Ces dispositions instituent une procédure judiciaire spécifique pour le paiement des sommes qu’elles visent, dérogatoire au droit commun et confiée au président du tribunal judiciaire.
Sur ce,
En l’espèce, le syndicat des copropriétaires, bien que fondant sa demande sur les dispositions précitées de l’article 19-2 et agissant par conséquent dans le cadre de la procédure accélérée au fond, communique une lettre recommandée avec accusé de réception en date du 14 décembre 2023 qui ne met pas en demeure M. [W] [R] [J] de régler sous trente jours une provision échue et impayée, mais un arriéré de charges d’un montant de 61.251,49 euros.
Cette mise en demeure ne permet pas au copropriétaire débiteur de comprendre qu’en cas de défaut de paiement d’une seule et unique provision, il pourra être poursuivi sur ce fondement pour le paiement de l’intégralité de son arriéré de charges ainsi que des provisions non encore échues au titre de l’exercice en cours.
Ce n’est en effet qu’en cas de non-paiement après mise en demeure de payer une provision dans un délai de trente jours que le syndicat des copropriétaires est en droit de saisir le président du tribunal judiciaire aux fins d’obtenir la condamnation du copropriétaire défaillant au paiement de cette provision, des provisions non encore échues en application de l’article 14-1 et des sommes restant dues appelées au titre des exercices précédents après approbation des comptes.
De surcroît, dès lors que l’article 19-2 susvisé énonce que ce n’est qu’après mise en demeure restée infructueuse que la totalité des charges impayées restant dues, ainsi que les provisions non encore échues, deviennent immédiatement exigibles, la mise en demeure ne peut inclure les sommes restant dues puisque, aux termes de cet article, celles-ci ne sont pas encore exigibles à la date de son établissement.
Enfin, considérer que la procédure accélérée au fond prévue à l’article 19-2 de la loi du 10 juillet 1965 pourrait valablement être mise en œuvre, en l’absence de paiement par le copropriétaire défaillant de la totalité de sa créance après mise en demeure, reviendrait à faire perdre tout sens à la procédure de droit commun devant le tribunal judiciaire. Celle-ci n’aurait en effet plus lieu d’être dès lors que le syndicat des copropriétaires se verrait offrir la possibilité d’assigner ledit copropriétaire devant le président de la juridiction, dans le cadre d’une procédure orale et simplifiée, aux fins de recouvrir la totalité de sa créance.
En conséquence, la mise en demeure du 14 décembre 2023 ne répondant pas à ces exigences, il y a lieu de déclarer les demandes du syndicat des copropriétaires fondées sur les dispositions de l’article 19-2 de la loi du 10 juillet 1965 irrecevables.
Sur les demandes accessoires
Le syndicat des copropriétaires, partie perdant le procès, sera condamné au paiement des entiers dépens de l’instance.

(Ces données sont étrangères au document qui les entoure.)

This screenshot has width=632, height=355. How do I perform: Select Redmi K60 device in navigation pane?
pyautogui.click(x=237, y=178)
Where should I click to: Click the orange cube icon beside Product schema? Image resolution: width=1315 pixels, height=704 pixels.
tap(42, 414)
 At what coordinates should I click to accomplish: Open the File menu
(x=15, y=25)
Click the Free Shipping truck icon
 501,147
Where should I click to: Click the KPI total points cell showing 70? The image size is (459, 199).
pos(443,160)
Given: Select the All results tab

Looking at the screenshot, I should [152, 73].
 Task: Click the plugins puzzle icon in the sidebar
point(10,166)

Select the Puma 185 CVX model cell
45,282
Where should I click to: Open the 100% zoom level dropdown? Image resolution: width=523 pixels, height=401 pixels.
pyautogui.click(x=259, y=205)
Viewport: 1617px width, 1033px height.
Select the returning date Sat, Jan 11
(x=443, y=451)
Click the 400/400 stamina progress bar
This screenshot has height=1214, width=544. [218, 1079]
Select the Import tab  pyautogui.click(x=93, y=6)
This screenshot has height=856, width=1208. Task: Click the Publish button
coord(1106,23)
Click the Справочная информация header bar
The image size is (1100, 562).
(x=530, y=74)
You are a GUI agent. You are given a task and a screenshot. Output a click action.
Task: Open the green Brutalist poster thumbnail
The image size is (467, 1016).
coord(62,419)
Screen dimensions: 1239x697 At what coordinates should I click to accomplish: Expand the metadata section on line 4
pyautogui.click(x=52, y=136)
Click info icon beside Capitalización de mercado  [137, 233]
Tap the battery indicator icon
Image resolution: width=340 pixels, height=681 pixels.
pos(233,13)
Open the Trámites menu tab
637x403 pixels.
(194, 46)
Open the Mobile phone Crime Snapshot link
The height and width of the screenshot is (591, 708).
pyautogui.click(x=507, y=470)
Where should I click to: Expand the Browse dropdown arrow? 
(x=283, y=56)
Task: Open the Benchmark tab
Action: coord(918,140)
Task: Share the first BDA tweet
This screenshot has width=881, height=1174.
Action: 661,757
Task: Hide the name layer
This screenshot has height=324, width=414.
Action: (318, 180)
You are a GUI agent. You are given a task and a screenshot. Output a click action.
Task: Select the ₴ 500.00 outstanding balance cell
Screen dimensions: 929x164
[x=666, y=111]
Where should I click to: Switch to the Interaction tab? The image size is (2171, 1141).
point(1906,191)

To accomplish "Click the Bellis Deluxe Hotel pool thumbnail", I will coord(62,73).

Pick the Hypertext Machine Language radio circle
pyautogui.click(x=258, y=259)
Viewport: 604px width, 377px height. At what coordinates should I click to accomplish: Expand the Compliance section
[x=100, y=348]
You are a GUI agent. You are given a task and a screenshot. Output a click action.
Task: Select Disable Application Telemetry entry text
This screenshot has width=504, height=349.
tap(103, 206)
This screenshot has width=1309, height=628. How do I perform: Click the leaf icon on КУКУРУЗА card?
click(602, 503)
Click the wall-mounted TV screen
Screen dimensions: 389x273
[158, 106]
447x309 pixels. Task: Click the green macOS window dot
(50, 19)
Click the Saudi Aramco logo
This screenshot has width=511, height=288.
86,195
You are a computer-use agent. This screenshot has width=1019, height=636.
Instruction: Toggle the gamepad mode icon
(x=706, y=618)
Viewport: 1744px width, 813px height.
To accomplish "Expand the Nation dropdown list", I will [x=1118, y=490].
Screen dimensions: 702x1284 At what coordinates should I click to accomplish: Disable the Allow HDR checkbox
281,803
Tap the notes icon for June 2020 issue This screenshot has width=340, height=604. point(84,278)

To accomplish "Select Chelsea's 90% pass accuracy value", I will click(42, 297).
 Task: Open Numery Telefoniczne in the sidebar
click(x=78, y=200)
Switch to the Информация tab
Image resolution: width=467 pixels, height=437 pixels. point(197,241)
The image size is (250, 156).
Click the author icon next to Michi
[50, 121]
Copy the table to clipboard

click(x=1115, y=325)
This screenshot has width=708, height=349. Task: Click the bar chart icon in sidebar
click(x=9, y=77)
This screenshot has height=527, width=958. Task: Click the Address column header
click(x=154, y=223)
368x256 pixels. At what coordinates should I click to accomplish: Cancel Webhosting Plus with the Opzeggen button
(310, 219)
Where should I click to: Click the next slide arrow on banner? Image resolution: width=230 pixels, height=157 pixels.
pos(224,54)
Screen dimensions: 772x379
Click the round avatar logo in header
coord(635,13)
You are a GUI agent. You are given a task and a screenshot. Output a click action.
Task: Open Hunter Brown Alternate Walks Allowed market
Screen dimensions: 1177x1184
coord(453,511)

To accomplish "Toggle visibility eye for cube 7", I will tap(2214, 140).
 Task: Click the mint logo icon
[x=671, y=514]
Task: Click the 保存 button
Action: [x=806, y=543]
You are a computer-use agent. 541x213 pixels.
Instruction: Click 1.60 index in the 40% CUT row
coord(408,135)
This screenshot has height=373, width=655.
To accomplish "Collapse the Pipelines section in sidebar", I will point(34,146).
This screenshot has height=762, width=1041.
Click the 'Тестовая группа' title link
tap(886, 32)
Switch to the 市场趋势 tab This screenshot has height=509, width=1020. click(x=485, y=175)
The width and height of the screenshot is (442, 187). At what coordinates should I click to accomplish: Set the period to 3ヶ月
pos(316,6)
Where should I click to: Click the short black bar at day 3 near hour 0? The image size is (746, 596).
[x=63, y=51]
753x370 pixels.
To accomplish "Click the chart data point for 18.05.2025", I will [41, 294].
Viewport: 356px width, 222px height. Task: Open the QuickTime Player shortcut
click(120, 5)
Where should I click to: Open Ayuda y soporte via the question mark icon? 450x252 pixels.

L’équité commande de ne pas faire droit à la demande de M. [J] au titre des dispositions de l’article 700 du code de procédure civile.
L’exécution provisoire est de droit et il n’y a pas lieu de l’écarter.
PAR CES MOTIFS,
Le président, statuant selon la procédure accélérée au fond et par un jugement contradictoire, en premier ressort, après débats en audience publique et par mise à disposition au greffe,
DÉCLARE irrecevables les demandes du syndicat des copropriétaires de l’immeuble sis [Adresse 9] à [Localité 16] ;
CONDAMNE le syndicat des copropriétaires de l’immeuble sis [Adresse 9] à [Localité 16] aux dépens ;
DÉBOUTE M. [W] [R] [J] de sa demande fondée sur les dispositions de l’article 700 du code de procédure civile ;
RAPPELLE que l’exécution provisoire du jugement est de droit.